Poker-AI.org

Poker AI and Botting Discussion Forum
It is currently Mon Nov 13, 2023 2:31 pm

All times are UTC




Post new topic Reply to topic  [ 16 posts ] 
Author Message
PostPosted: Tue Mar 05, 2013 9:51 pm 
Offline
Site Admin
User avatar

Joined: Thu Feb 28, 2013 5:24 pm
Posts: 230
Using Sliding Windows to Generate
Action Abstractions in Extensive-Form Games

by: John Hawkin and Robert C. Holte and Duane Szafron

Abstract
In extensive-form games with a large number of actions, careful
abstraction of the action space is critically important to
performance. In this paper we extend previous work on action
abstraction using no-limit poker games as our test domains.
We show that in such games it is no longer necessary
to choose, a priori, one specific range of possible bet sizes.
We introduce an algorithm that adjusts the range of bet sizes
considered for each bet individually in an iterative fashion.
This flexibility results in a substantially improved game value
in no-limit Leduc poker. When applied to no-limit Texas
Hold’em our algorithm produces an action abstraction that
is about one third the size of a state of the art hand-crafted
action abstraction, yet has a better overall game value.

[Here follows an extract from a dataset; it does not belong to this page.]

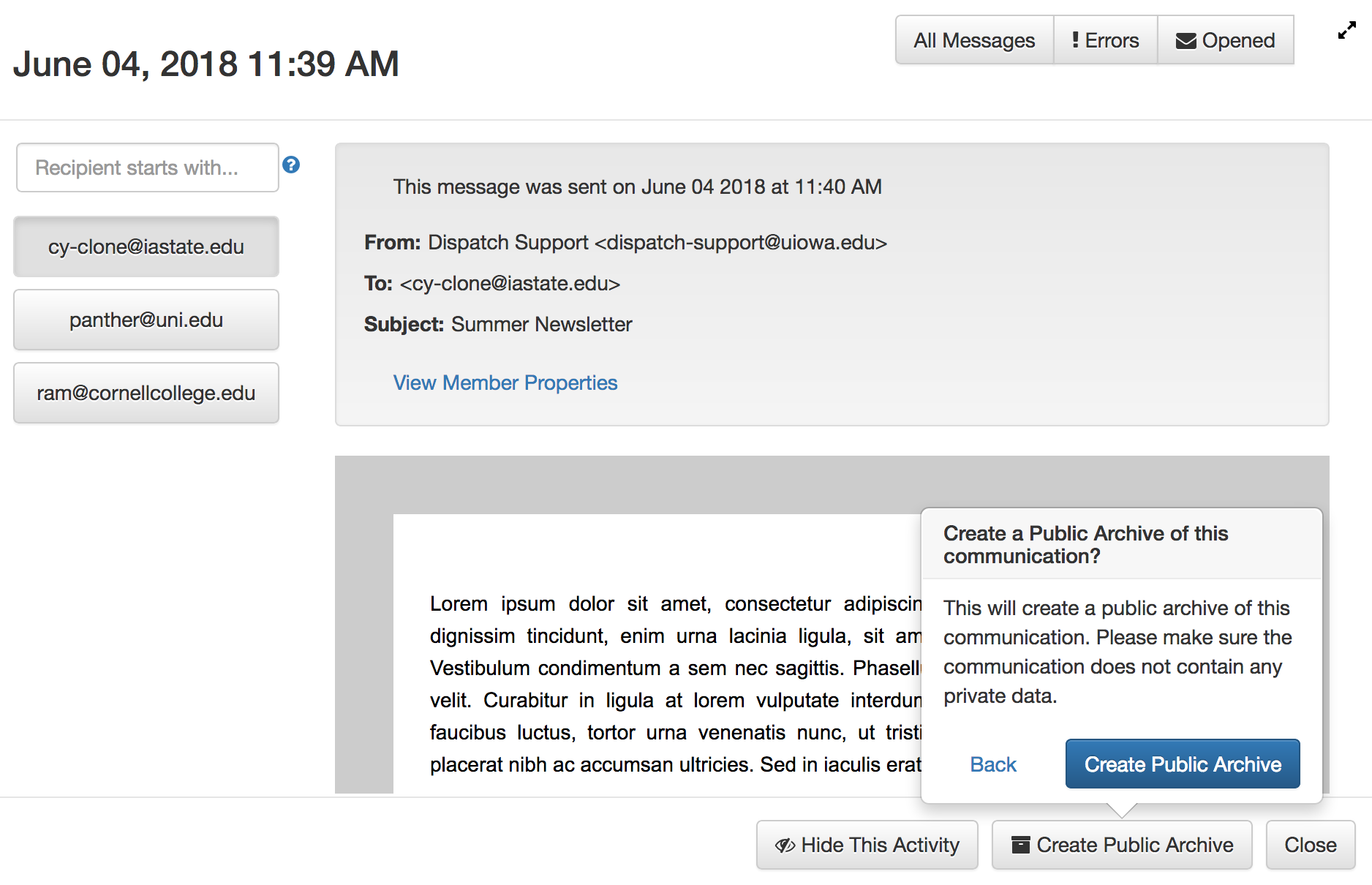Open View Member Properties link
This screenshot has height=885, width=1372.
505,383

http://poker.cs.ualberta.ca/publication ... sizing.pdf

_________________
Cheers.


Top
 Profile  
 
PostPosted: Mon Mar 11, 2013 4:34 am 
Offline
Site Admin
User avatar

Joined: Thu Feb 28, 2013 5:24 pm
Posts: 230
I posted this mainly to get an idea if anybody has done research in this area.

Basically my idea consists of this:
Build a game tree with only F/C/R nodes and then fill the raise nodes with observed raise sizes (not absolute but in relation to pot and/or stack). Then when doing CFRM or whatever alteration of it, you pick raise sizes based on the observations. If the memory to keep these observations is an issue, one could probably just keep a distribution or approximate a function for the distribution and sample from that.

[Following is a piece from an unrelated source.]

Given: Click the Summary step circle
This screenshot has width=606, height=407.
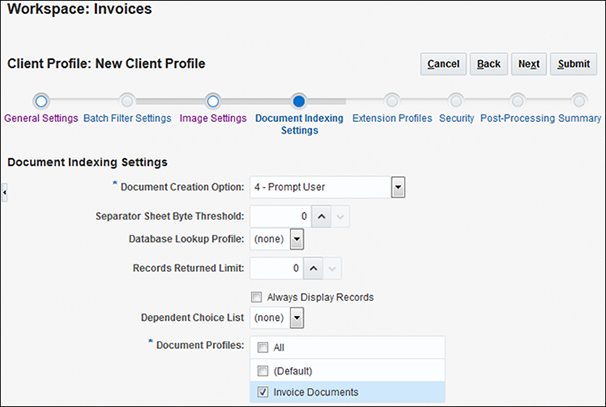Looking at the screenshot, I should (579, 101).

I'm not sure if this would be a stronger agent in bot vs. bot match-ups but I think it would make a lot more sense for real botting. And the game tree is amazingly small (basically like Limit poker instead of NL) so you can focus on card abstraction a lot more. Actually the tree should be smaller than the Limit tree because there are rarely more than 7 raises across all streets in one hand. That I know for a fact based on hand history from a couple years ago. Granted that might be a little different today with raise sizes getting smaller but not significantly, 8 maybe 9 tops, in most cases it's probably a lot less.

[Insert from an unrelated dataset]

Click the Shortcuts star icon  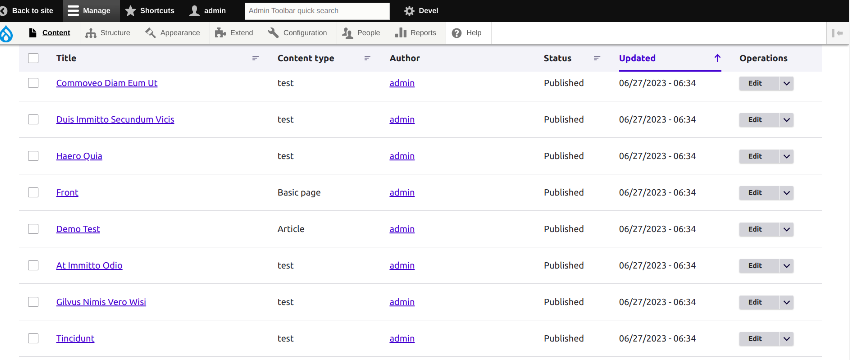point(130,11)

Sooo now that I've spilled my beans, does anybody have thoughts/numbers on this?

_________________
Cheers.


Top
 Profile  
 
PostPosted: Mon Mar 11, 2013 10:35 pm 
Offline
Senior Member

Joined: Mon Mar 11, 2013 10:24 pm
Posts: 216
Hi coffee,

what do you mean with "and then fill the raise nodes with observed raise sizes"? Where did you observe them?
And how does your idea differs from the Holte paper?
I was thinking about implementing the sliding window approach as it seems pretty nice (better game value + smaller game tree) but haven't done it so far.


Top
 Profile  
 
PostPosted: Mon Mar 11, 2013 11:00 pm 
Offline
Site Admin
User avatar

Joined: Thu Feb 28, 2013 5:24 pm
Posts: 230
I meant just keeping a record of raise sizes for each unique raise action in the tree. How you store it is essentially irrelevant.
You can observe them wherever you want, past ACPC results, bought hand histories, own played games, etc. That depends on your goal and your target villain I guess.

The idea differs in two ways (without rereading the paper so I hope I'm right):
1) It uses one raise action instead of multiple ones (FCR vs fchpa e.g.)
2) It doesn't randomize or solve for bet sizes but rather uses historic data to pick them.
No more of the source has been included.